As it stands at the moment my insurance will pay, my main worries are finding a good reliable repairer who will do a very good job. I am also concerned about the method of repair because a Dutchman I was speaking to on the same site seemed to think that the repairer might just lay a new skin over the damaged one. He had a previous caravan damaged in the same way, bought the GRP one he was in which he'd been told would not suffer the same damage, well the caravan didn't this time BUT his car did. The Opel Vectra had a good number of dents on it. He was not a happy man, what do the say about lightning don't striking??? 

So, I'm asking whether there is anyone out there with any experience of this sort of thing (I think I've heard of similar incidents before) if so what happened, did you get a good job done, if so by who (I'm in the midlands but would be willing to travel, insurance company permitting), what's the best thing to do strip off the roof or lay another skin (don't really like the latter because of weight issues and fitting the rail thingy round the sides), what pit falls did you find.

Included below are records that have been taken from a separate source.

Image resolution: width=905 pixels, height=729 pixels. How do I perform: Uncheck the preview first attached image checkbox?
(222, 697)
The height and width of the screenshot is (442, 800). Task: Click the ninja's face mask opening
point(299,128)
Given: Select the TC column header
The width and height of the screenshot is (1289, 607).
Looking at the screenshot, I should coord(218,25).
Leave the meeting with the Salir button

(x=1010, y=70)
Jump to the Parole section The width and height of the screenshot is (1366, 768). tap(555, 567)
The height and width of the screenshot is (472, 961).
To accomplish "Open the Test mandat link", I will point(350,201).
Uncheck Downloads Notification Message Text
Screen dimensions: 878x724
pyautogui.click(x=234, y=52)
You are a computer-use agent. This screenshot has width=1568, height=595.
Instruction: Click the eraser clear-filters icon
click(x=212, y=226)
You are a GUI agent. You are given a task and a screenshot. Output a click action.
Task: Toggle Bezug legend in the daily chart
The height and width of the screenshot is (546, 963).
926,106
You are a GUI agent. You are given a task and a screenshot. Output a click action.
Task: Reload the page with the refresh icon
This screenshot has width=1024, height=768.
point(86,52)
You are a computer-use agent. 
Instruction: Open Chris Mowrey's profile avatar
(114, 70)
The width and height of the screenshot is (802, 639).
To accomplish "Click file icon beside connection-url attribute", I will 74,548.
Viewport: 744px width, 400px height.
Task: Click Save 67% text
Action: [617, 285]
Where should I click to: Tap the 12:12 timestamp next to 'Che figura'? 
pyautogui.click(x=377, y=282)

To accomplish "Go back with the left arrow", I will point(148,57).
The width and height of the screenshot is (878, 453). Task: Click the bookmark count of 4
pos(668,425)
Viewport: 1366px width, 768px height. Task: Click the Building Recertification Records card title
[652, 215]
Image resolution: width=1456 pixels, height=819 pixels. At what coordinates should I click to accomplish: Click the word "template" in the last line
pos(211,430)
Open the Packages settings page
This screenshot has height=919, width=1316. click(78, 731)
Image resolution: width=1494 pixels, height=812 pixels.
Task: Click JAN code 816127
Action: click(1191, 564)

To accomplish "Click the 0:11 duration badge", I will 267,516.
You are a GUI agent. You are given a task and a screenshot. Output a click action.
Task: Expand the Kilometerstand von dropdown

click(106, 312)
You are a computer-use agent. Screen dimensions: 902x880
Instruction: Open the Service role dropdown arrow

I'm interested in just about anything regarding this sort of damage so that I can discuss it with my insurance company.

I know there are a number of people out there that may be able to offer some professional advice due to their jobs, their observations would also be very much appreciated because I'm thinking that this is going to be a big and expensive job that is going to have to be done by the experts.

The one saving grace appears to be that I'll be able to use the 'van whilst awaiting parts.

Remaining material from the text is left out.